(Saved entries)
================
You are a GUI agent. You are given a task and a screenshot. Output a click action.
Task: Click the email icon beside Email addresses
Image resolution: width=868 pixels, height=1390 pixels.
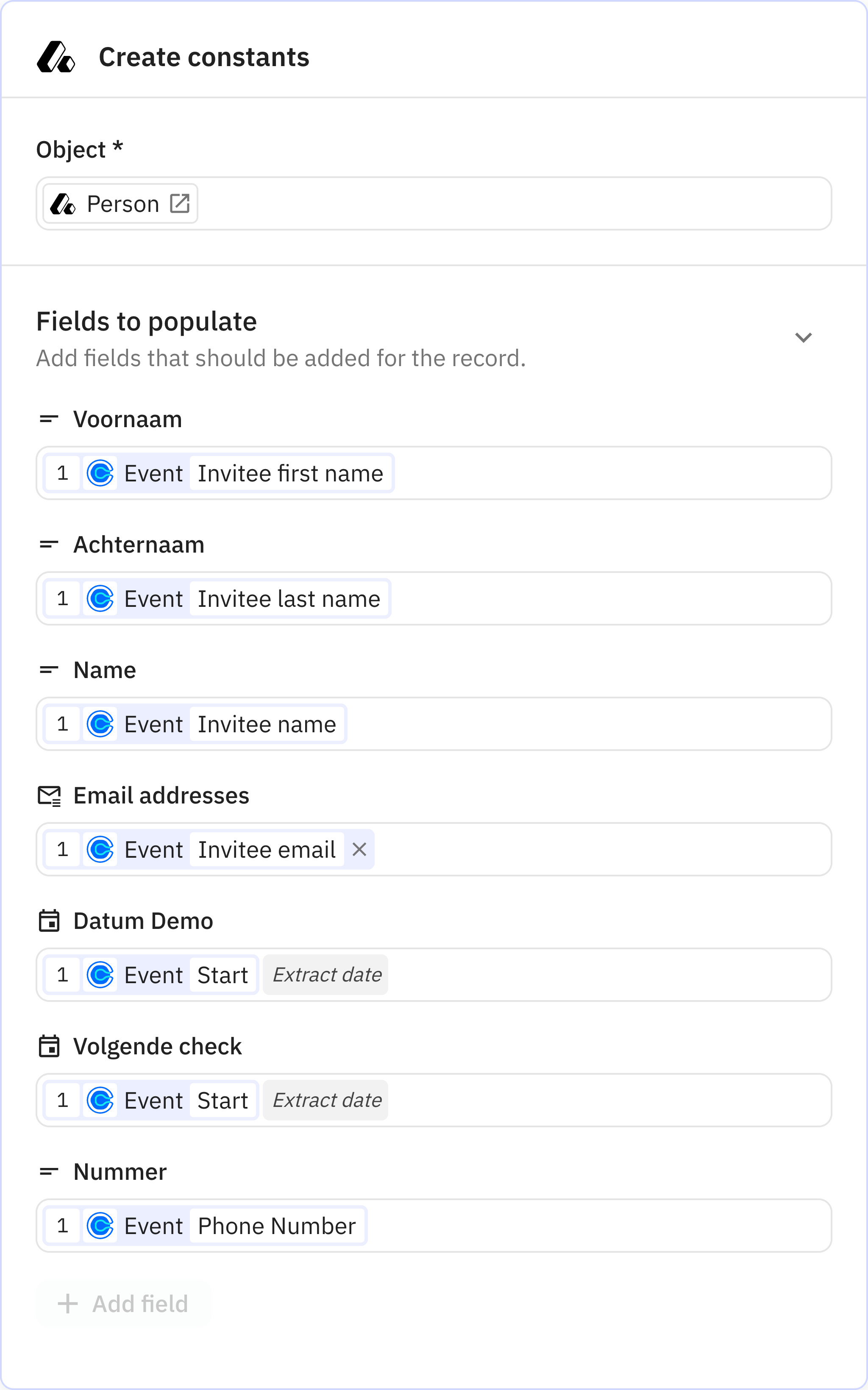coord(49,795)
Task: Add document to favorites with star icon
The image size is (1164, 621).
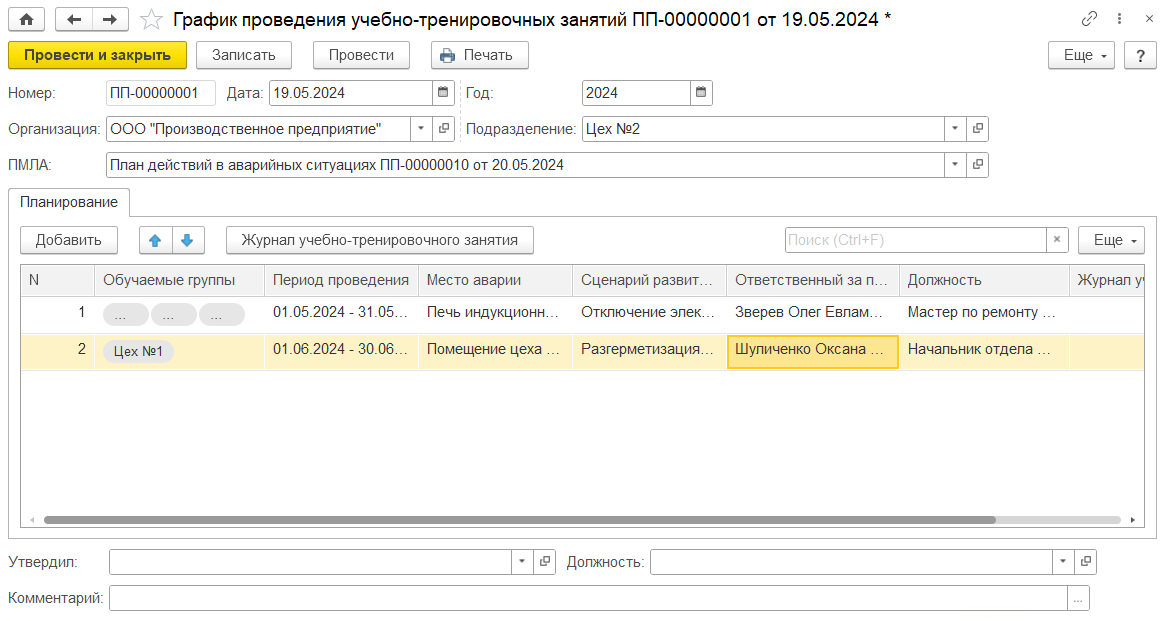Action: 151,19
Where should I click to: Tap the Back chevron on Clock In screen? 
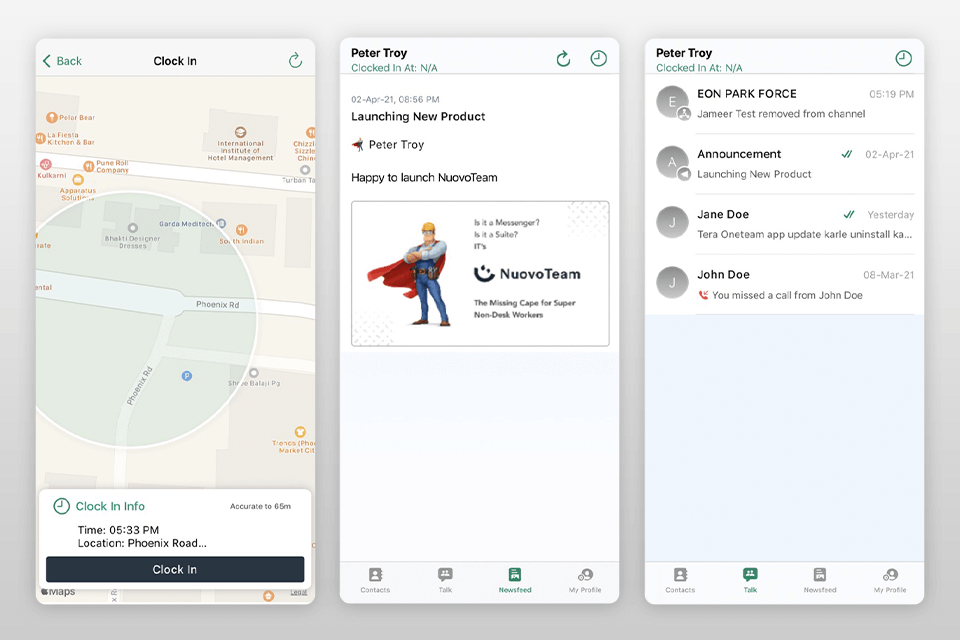point(48,61)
================
**INSTRUCTIONS TO FOLLOW**
No pictures belong in the copy. Retype exactly, and only, the lines from the line containing "Where should I" through the last line of the data, both included.

**OUTPUT OF THE EXERCISE**
Where should I click to: Tap the Back chevron on Clock In screen? 
point(48,61)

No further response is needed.